Based on AMD's upcoming CDNA 4 architecture, it also promises higher floating point performance, up to 9.2 dense petaFLOPS when using the new FP4 or FP6 data types supported by the architecture.
If AMD can pull it off, that'll put it in direct contention with Nvidia's B200 accelerators, which are capable of roughly 9 petaFLOPS of dense FP4 performance.
For those still running more traditional AI workloads (funny that there's already such a thing) using FP/BF16 and FP8 data types, AMD says it's boosted performance by roughly 80 percent to 2.3 petaFLOPS and 4.6 petaFLOPS, respectively.
In an eight-GPU node, this will scale to 2.3 terabytes of HBM and 74 petaFLOPS of FP4 performance — enough to fit a 4.2 billion parameter model into a single box at that precision, according to AMD.
MD inches closer to first Ultra Ethernet NICs
Alongside its new accelerators, AMD also teased its answer to Nvidia's InfiniBand and Spectrum-X compute fabrics and BlueField data processors, due out early next year.
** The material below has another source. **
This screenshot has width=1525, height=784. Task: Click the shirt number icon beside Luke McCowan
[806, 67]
Developed by the AMD Pensando network team, the Pensando Pollara 400 is expected to be the first NIC with support for the Ultra Ethernet Consortium specification.
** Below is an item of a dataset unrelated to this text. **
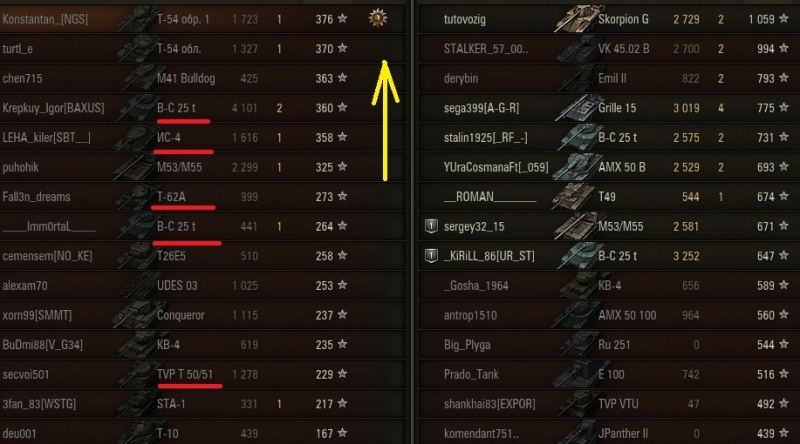Click the T49 tank icon
This screenshot has width=800, height=444.
577,197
In an AI cluster, these NICs would support the scale-out compute network used to distribute workloads across multiple nodes. In these environments, packet loss can result in higher tail latencies and therefore slower time to train models. According to AMD, on average, 30 percent of training time is spent waiting for the network to catch up.
Pollara 400 will come equipped with a single 400 GbE interface while supporting the same kind of packet spraying and congestion control tech we've seen from Nvidia, Broadcom and others to achieve InfiniBand-like loss and latencies.
One difference the Pensando team was keen to highlight was the use of its programmable P4 engine versus a fixed function ASIC or FPGA. Because the Ultra Ethernet specification is still in its infancy, it's expected to evolve over time. So, a part that can be reprogrammed on the fly to support the latest standard offers some flexibility for early adopters.
Another advantage Pollara may have over something like Nvidia's Spectrum-X Ethernet networking platform is the Pensando NIC, which won't require a compatible switch to achieve ultra-low loss networking.
In addition to the backend network, AMD is also rolling out a DPU called Salina, which features twin 400 GbE interfaces, and is designed to service the front-end network by offloading various software defined networking, security, storage, and management functions from the CPU.